NOTE: This was originally posted on Laurie’s blog for mommies, Peartreemommy.com. Now that we have a new baby on the way and since we’ve discovered that more than just mommies were reading her blog, we’ve decided to streamline by shutting down peartreemommy.com and making some choice previous posts and her future posts available here on theblackthornproject.com.


Why I Love to Repent

Repent

It’s one of my new favorite words. It used to be one of those words that made me uneasy and uncomfortable, mostly because I didn’t know what it meant. Kind of like this next one:

Confess

Also a used-to-be-uncomfortable word. I’d hear it or read it in the Bible every once in a while, and I’d start to squirm a little bit. I think it made me feel uncomfortable because I didn’t want to let anyone–even God–in on the fact that I wasn’t perfect or that the plants in the garden of my soul needed any tending.

So I’d stick with the easy confessions. I’d stick with things like not helping the old lady across the street or taking a harsh tone with a friend.

But a little while ago, I read this verse:

Repent, then, and turn to God, so that your sins may be wiped out, that times of refreshing may come from the Lord.  Acts 3:19

I hadn’t ever felt refreshed and rested in the depths of my spirit after confessing something to someone or to God. What was I not getting about confession and repentance that it didn’t seem to work for me?

As I spent some time talking this through with trusted friends and with the Father, I realized that I was thinking of confession and repentance all wrong.

I was thinking of confession and repentance as a burden, something that would show I wasn’t the awesome Christian I tried so hard to make myself into. But that’s thinking like a slave, not like a daughter. That’s thinking like someone who has something to prove, instead of like someone who is at rest in Christ.

It dawned on me that confession and repentance are much more fun than I initially thought they were; they are a gift of the Father that brings me closer to the fullness of who I am in Christ.

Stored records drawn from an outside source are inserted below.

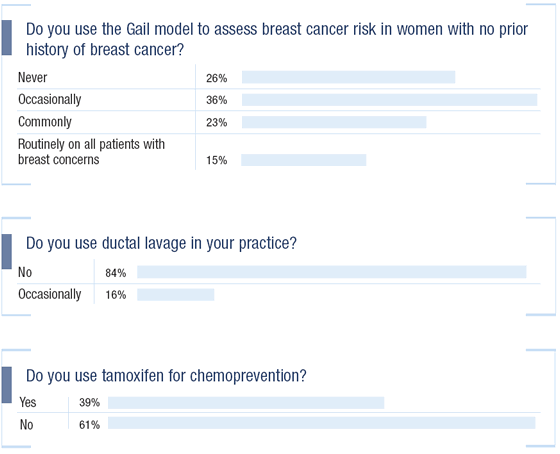Click the 36% Occasionally bar
Screen dimensions: 560x454
click(x=390, y=100)
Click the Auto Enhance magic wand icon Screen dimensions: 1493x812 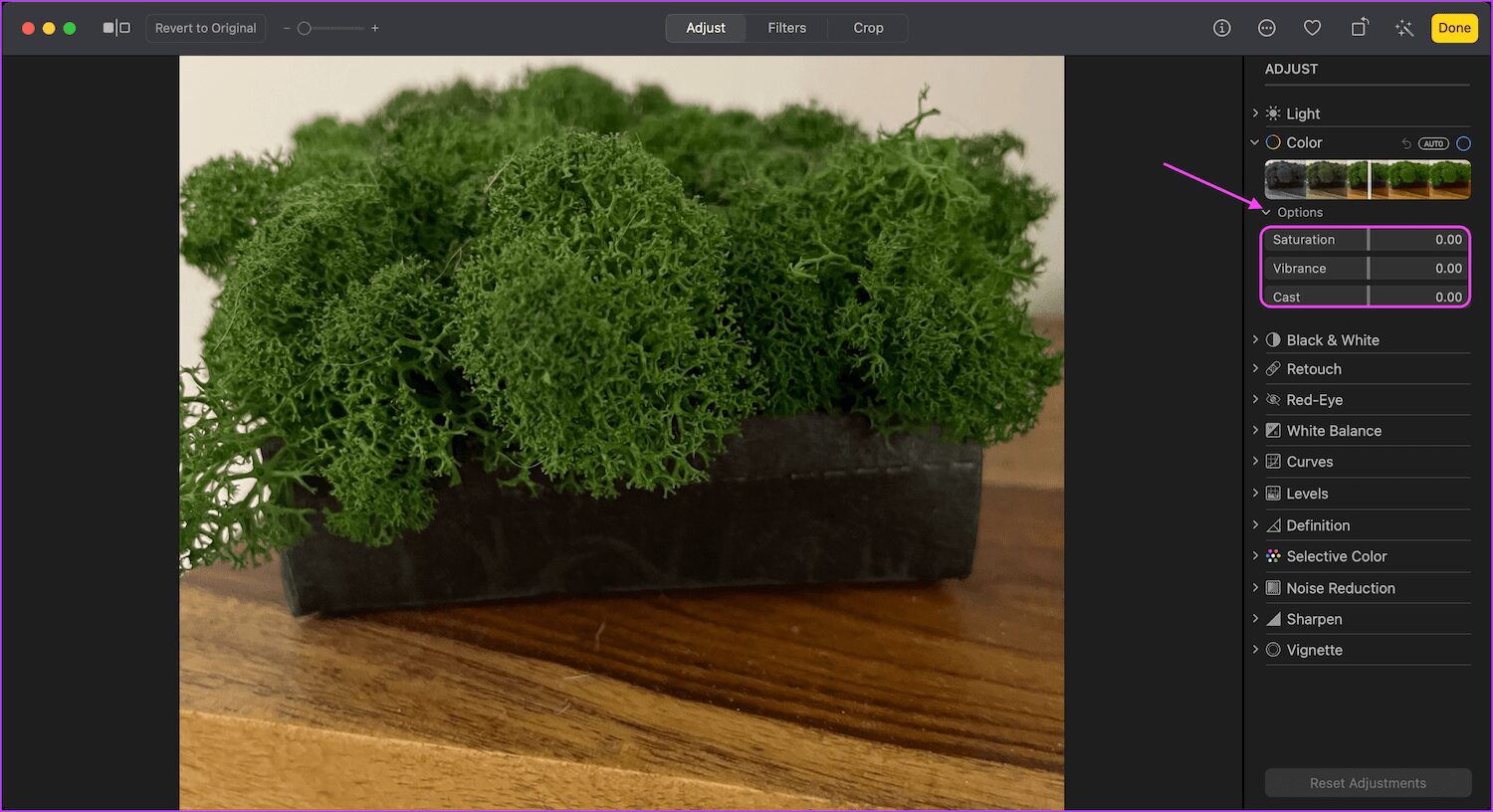[1404, 28]
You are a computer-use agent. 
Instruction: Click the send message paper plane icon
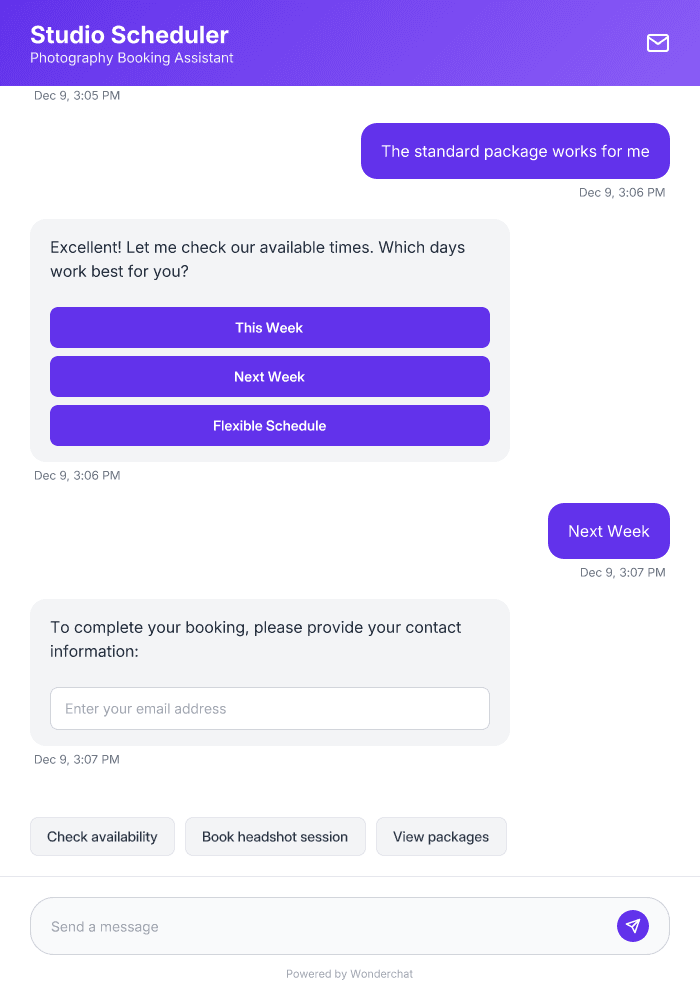[x=633, y=925]
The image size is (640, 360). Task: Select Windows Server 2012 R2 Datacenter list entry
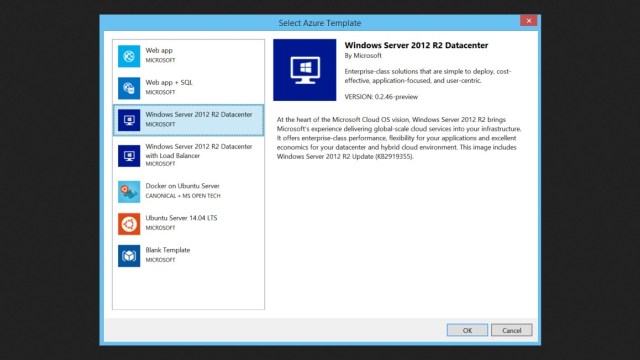pos(188,120)
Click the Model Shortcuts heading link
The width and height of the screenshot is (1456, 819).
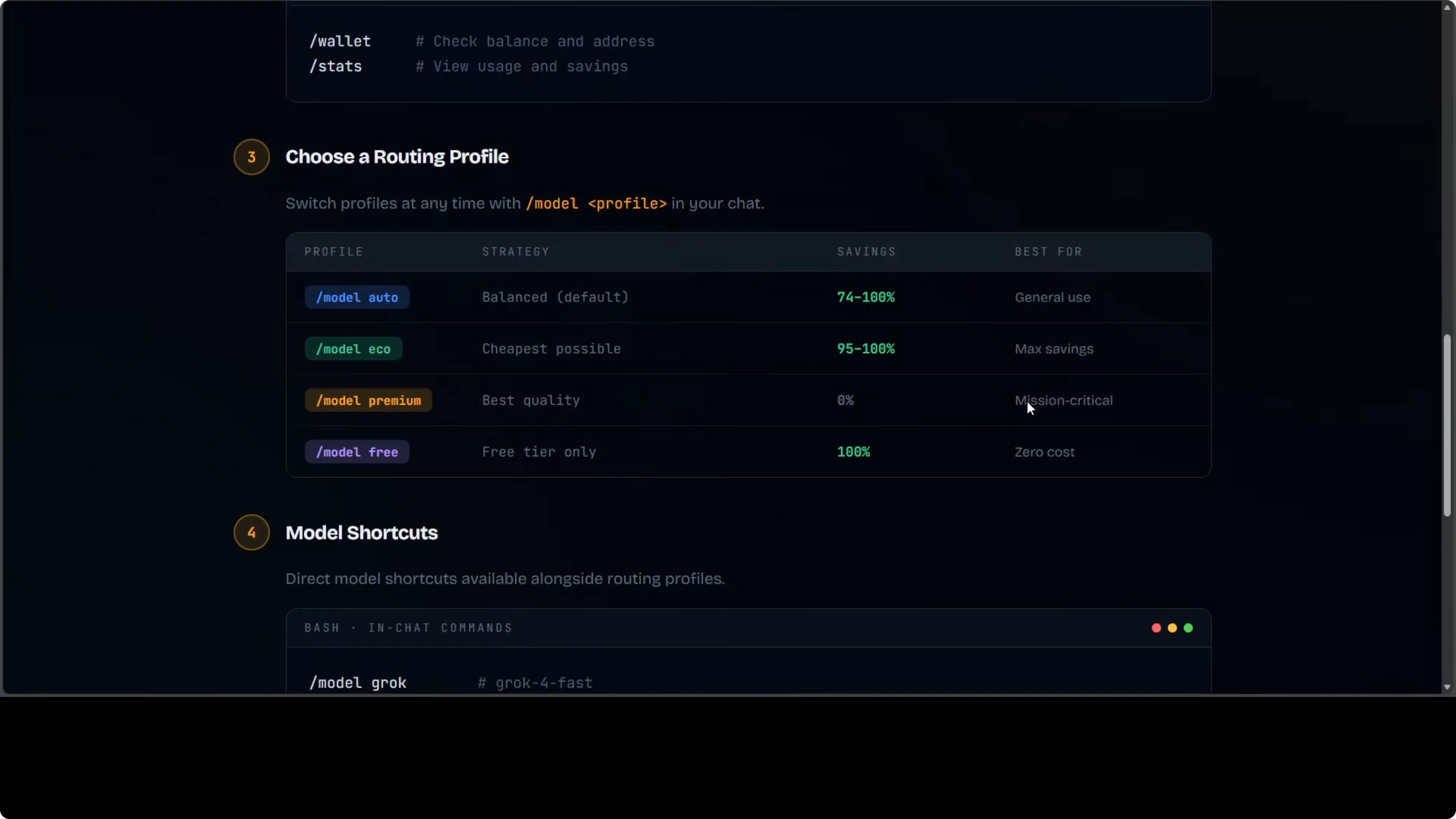point(362,532)
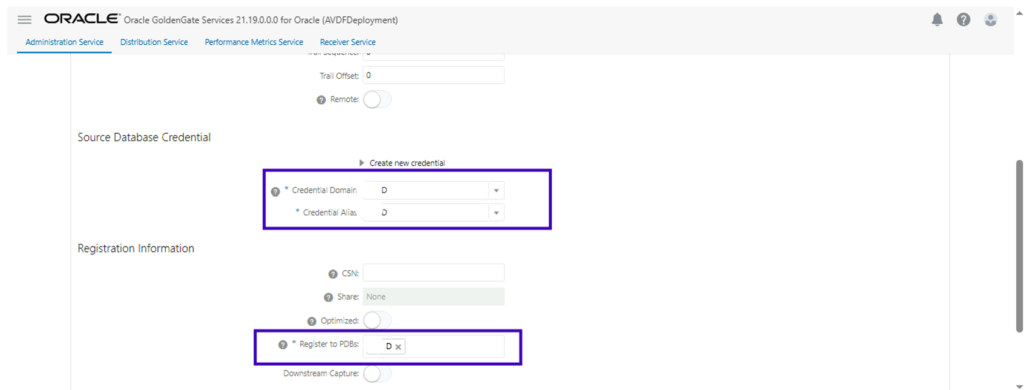The image size is (1024, 390).
Task: Turn on Downstream Capture switch
Action: pos(377,374)
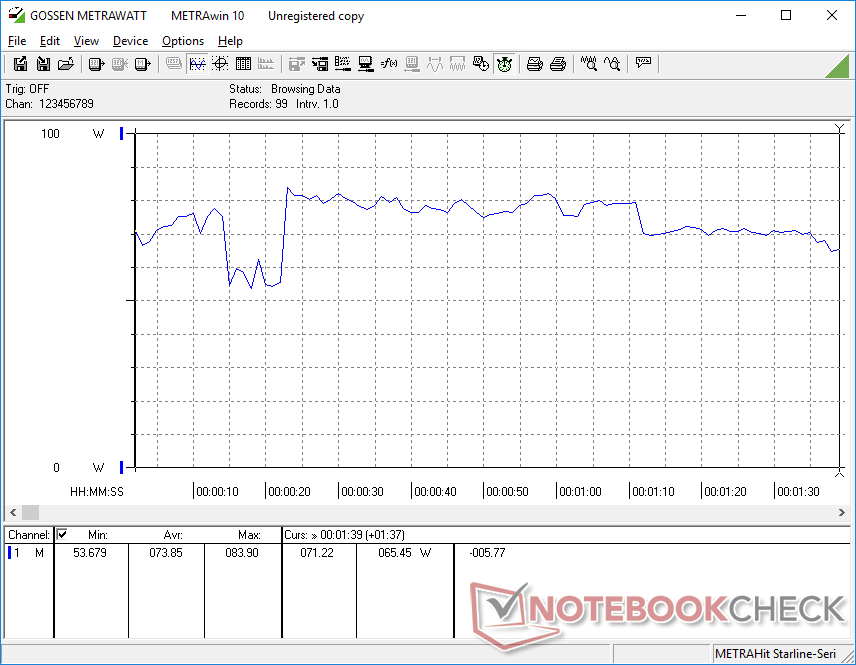Open the Device menu
This screenshot has width=856, height=665.
tap(130, 41)
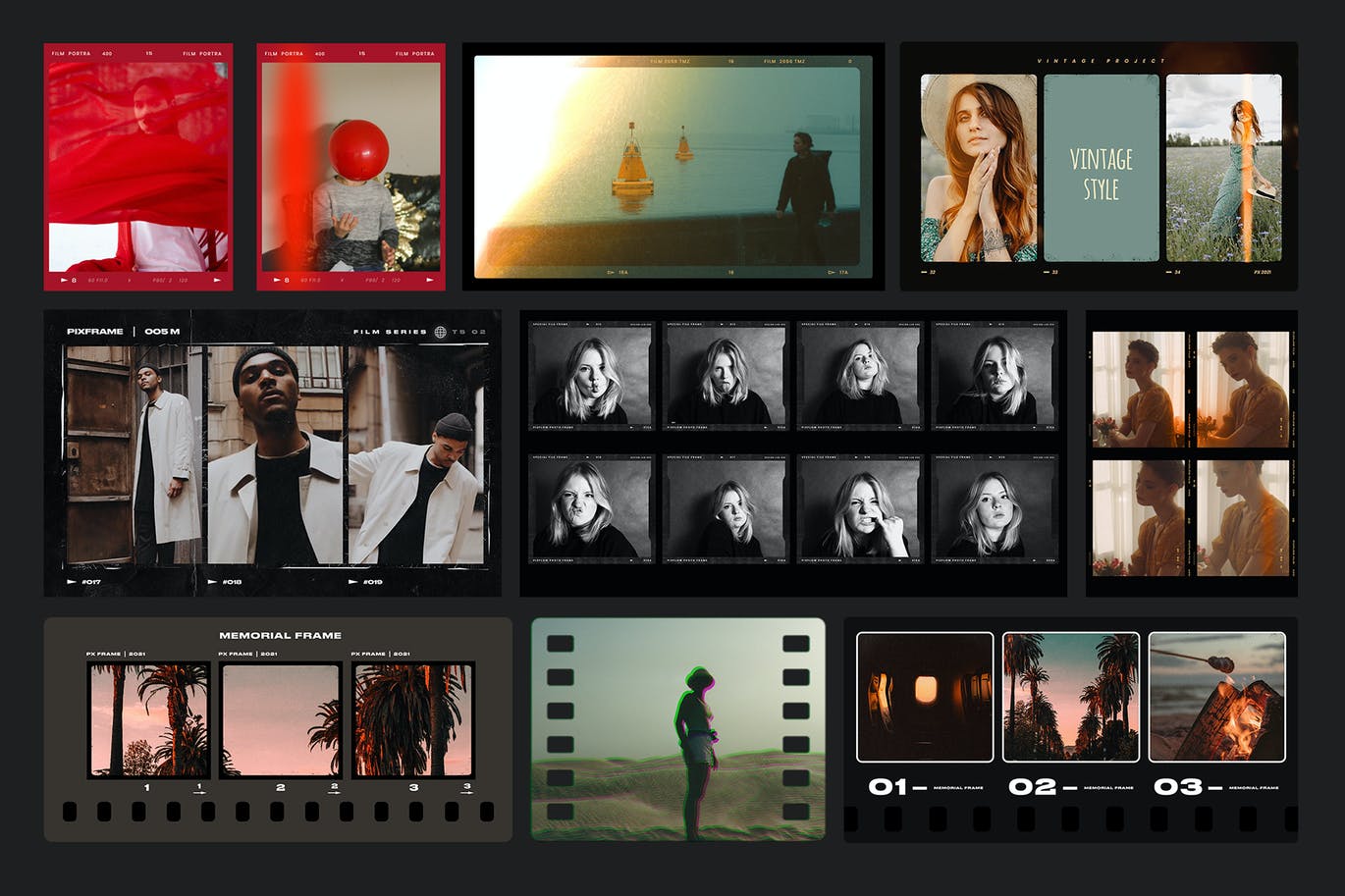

These two words speak to the working out of my salvation that gets me living into the abundant life that Jesus promised.

So now I’m much more interested in confessing the big stuff. I catch myself telling the Lord: Bring it on. Bring on the roots of things. The vows and agreements I’ve made in my life that work against me and against others. The judgments I’ve made against myself, God, and others. The unforgiveness that may be lurking in my heart.

Make no mistake, he does bring it on. And sometimes I feel like that poor tree in Christmas Vacation that Clark Griswold and family had to pull up by the roots and strap to the roof of their station wagon. Totally exposed.

But then I confess. I repent. I stop the reaping of that thing in my life. And then, because it’s all in the light now, the miracle happens. Those roots get chopped up and thrown in the chipper, and my spirit feels lighter, and, you guessed it, so refreshed and full of life.

So now repentance and confession are two of my favorite things to do–because when I confess and repent, I get freer and freer to be the woman God created me to be in Christ. My relationships are stronger. I am way more fun to be around. I can hear the Lord clearer. Everything is better.

1 thought on “Why I Love to Repent

  1. Debbie Milligan

    Thanks Laurie! What a “refreshing” perspective on repentance! Just what I needed today…think I’ll go confess something and throw it into the Pacific Ocean on the north shore of Oahu & post a “no fishing” sign!